Among the necessary studies, the government will tender and directly adjudicate those focused on aeronavigation and viability of simultaneous operations between Santa Lucia and the Mexico City and Toluca international airports. A preliminary study from NavBlue already testified the viability of operating all three airports but the company said a deeper study had to be performed.
According to Luis Lizcano, Director General of FEMIA, the lion’s share of the aerospace industry will be in Asia between 2026 and 2028. Currently North America is the most important market for this industry but competition is rising and “if we snooze, we lose,” he said.
The space sector will be crucial in AMLO’s fourth transformation. According to Javier Jiménez Espriú, Minister of Communications and Transport, and Javier Mendieta, Director General of the Mexican Space Agency, the government sees space as part of the social well-being and as a key element in connecting people and developing infrastructure and communications.

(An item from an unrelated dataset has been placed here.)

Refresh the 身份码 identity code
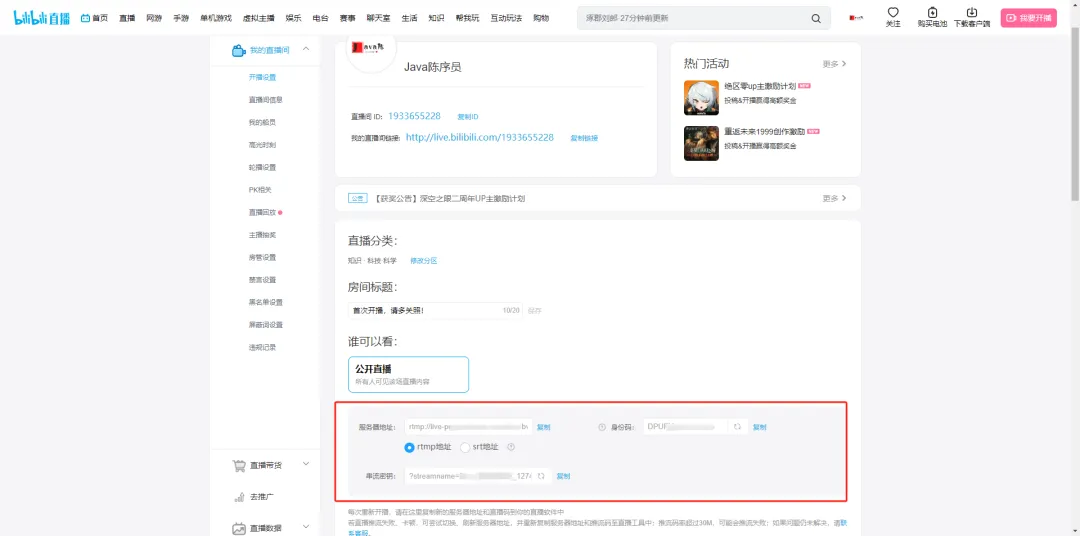 pyautogui.click(x=737, y=427)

Tom Enders, CEO of Airbus, delivered a grave announcement regarding the future of Airbus. If the UK moves forward with Brexit without striking a deal with the EU, the company will consider redirecting investment outside the UK. “Please don’t listen to the Brexiters madness which exerts that because we have huge plants here, we will not move and we will always be here. They are wrong,” he said. “Make no mistake. There are plenty of countries out there (that) would love to build the wings for Airbus’ aircraft.”
Boeing’s autonomous flying taxi completes its first test flight. The PAV will be a passenger vehicle but the company is also developing a cargo version capable of handling up to 226kg.